The World Health Organization defines maternal health as “the health condition of women during pregnancy, childbirth and the postpartum period that needs to be safeguarded to prevent death” (http://www. who. int/topics/maternal_health/en/). Improving maternal health is one of the concerns of the Millennium Development Goals with focus on reducing maternal mortality and achieving universal access to reproductive health care by the year 2015. In 2008, sixty-eight (68) developing countries account for the majority of the maternal and child mortality.
In the same year, the World Health Organization reported that some of the countries where maternal health is of prime importance and is given high importance include Norway, Australia, Netherlands, Sweden, Denmark and other developed countries. On the other hand, many developing countries are left behind in terms of giving importance or even appreciation to maternal health such as Afghanistan, Yemen, Niger, Chad, Sudan, Congo and other Southeast Asian countries. Poor maternal health adversely affects women.

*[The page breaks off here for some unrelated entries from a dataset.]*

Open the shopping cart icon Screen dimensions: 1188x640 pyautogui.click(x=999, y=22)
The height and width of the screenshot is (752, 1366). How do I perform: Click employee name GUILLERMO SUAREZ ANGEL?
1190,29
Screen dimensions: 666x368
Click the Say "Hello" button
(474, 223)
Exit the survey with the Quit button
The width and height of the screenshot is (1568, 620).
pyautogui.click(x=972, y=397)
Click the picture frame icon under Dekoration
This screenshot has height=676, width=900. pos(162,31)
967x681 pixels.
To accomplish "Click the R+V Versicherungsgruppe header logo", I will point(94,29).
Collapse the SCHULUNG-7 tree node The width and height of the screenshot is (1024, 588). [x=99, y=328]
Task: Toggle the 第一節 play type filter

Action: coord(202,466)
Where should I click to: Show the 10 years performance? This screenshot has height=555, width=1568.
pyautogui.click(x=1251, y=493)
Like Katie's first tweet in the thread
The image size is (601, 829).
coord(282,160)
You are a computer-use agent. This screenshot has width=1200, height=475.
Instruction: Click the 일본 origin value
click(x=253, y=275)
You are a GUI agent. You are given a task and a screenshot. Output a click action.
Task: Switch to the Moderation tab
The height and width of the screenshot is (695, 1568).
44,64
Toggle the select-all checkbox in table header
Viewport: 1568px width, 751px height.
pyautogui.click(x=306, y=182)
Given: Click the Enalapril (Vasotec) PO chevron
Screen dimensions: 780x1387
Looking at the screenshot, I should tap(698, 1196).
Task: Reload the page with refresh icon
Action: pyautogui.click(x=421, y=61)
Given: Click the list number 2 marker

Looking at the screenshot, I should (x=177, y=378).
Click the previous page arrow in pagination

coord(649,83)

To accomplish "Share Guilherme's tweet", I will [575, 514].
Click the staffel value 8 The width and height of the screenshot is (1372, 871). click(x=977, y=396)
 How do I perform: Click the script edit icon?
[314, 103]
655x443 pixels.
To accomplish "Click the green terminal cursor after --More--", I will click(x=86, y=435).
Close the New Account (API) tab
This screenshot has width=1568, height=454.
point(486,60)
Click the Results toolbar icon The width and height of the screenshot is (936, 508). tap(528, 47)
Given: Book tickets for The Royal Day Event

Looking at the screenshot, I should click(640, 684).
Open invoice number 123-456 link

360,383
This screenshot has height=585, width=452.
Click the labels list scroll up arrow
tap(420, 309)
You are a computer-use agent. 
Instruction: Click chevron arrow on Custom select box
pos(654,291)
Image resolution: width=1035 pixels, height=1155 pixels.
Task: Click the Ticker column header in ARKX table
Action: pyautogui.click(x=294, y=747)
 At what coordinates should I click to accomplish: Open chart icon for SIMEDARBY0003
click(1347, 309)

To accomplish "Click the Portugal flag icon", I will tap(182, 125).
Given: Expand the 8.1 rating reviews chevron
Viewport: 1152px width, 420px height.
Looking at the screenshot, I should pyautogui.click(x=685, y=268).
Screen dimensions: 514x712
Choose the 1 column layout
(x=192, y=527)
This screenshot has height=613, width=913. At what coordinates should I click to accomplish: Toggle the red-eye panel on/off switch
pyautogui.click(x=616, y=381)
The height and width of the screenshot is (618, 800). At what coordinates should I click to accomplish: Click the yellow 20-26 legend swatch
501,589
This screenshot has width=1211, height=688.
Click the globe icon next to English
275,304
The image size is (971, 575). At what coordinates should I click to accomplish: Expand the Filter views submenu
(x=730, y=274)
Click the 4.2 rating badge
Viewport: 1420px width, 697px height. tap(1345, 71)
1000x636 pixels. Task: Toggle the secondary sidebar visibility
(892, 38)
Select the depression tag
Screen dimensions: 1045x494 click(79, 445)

The World Health Organization reported that almost 500,000 women die of childbirth and pregnancy every year due to complications brought about by childbearing. Most of these women die due to unavailability of maternal health services and emergency assistance. It is the woman and her child that is always at risk when maternal health is not of top priority of a government. A woman and her child will always be exposed to infection and other forms of diseases when they are not given proper knowledge and skills in maternal health.